26 January 2010

The greatest trick the devil ever pulled was convincing the world he didn't exist.

So. In one timeline we have a big hole in the ground, a pocket of electromagnetic energy, a hydrogen bomb, and one almost certainly dead fertility specialist, Juliet, whose detonation of the bomb left millions questioning over the hot, boring summer the nature of time travel, pondering whether you can change the past when you visit it or just play a role, ignorant of all that will happen, powerless to change your future.

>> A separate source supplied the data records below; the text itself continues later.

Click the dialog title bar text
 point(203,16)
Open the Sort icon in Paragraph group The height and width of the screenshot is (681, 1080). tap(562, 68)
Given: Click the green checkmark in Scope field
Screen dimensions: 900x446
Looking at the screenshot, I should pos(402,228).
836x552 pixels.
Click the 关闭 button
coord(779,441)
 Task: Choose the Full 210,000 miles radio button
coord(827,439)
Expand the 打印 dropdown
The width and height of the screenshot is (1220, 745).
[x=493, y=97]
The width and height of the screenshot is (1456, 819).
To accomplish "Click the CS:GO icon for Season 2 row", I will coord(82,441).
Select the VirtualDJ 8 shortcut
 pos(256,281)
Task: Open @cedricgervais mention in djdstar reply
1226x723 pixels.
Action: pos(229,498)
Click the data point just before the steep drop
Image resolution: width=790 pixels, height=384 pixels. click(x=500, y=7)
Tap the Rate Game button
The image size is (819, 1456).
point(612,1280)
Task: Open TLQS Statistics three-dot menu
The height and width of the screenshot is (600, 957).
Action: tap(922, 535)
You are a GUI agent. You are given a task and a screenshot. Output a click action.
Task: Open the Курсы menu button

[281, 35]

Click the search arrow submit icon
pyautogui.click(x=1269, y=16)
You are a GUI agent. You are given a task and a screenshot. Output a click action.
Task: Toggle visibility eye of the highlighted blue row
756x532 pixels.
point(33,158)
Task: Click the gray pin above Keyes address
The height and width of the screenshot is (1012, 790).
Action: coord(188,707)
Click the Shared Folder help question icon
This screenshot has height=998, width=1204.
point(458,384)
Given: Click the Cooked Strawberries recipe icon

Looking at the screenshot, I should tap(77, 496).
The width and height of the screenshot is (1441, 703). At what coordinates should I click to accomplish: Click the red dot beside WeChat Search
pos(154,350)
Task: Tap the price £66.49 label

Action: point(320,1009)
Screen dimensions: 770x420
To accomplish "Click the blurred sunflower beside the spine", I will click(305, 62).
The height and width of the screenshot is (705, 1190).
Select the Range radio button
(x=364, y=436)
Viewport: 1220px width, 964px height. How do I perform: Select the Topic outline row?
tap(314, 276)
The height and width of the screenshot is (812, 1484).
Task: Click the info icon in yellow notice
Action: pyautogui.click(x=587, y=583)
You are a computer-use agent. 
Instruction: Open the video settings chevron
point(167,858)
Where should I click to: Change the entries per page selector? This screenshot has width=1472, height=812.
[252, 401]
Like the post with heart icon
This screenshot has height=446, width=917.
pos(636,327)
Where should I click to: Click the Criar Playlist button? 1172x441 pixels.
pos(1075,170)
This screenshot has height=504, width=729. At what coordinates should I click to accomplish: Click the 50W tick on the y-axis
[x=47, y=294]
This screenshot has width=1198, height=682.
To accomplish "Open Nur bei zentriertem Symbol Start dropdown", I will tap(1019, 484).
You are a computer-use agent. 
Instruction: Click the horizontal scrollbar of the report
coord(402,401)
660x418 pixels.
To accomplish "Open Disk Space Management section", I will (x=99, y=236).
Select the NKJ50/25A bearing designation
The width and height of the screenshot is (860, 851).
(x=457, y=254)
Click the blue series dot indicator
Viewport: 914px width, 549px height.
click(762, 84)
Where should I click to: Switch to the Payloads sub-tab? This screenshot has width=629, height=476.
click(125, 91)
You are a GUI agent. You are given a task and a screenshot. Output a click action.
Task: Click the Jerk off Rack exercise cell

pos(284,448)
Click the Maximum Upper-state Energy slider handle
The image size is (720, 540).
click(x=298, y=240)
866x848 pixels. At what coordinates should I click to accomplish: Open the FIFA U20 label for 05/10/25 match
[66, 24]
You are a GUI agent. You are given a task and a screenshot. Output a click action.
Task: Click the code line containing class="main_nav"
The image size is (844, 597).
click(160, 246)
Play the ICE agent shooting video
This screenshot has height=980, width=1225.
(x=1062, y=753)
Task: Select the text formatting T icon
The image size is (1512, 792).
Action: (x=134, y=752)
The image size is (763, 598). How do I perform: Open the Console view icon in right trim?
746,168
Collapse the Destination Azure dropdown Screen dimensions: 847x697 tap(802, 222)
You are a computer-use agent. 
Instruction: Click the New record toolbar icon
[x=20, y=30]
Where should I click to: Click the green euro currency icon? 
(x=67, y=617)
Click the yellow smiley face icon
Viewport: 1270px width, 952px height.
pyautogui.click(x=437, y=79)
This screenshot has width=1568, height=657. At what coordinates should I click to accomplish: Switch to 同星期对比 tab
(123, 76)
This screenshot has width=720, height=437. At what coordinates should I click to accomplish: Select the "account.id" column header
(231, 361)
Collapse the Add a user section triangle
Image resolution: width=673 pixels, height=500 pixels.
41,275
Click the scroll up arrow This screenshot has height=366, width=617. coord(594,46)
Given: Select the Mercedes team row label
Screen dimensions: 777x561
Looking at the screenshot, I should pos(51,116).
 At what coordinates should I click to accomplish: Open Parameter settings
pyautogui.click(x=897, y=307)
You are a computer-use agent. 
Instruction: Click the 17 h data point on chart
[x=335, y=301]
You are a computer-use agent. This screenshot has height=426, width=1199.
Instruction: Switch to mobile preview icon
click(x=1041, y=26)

In another timeline we have a man in black, wearing the disguise of a dead man's identity. The dead man, all his life he felt he was destined for something bigger, something more than the below average hand he'd been dealt, and the man in black, sensing desperation, knowing how badly the dead man wanted to believe, preyed upon him, told him he was special, led him down the path of his own destruction. The dead man was conned, not just by the father who stole his kidney, but by a devil claiming angelhood. And now the man in black has won. His rival is dead, thrown into the fire by his once most loyal disciple, whose doubts the man in black used to suit his own needs. This is inside the statue. Outside, in the shadow of the statue, those loyal to the rival of the man in black have just discovered that the dead man, he has not risen, and the man claiming to be himself is an impostor. The impostor, the man in black, has no name that we know, but his rival does; his name is Jacob. Not much is known about Jacob. We know that Jacob loves you, and we know that God loves you as he loved Jacob, and we know that Jacob made lists, and we know Jacob's last words, as his lifeblood was dripping out of him, before he was kicked into the fire like so much kindling: "They're coming."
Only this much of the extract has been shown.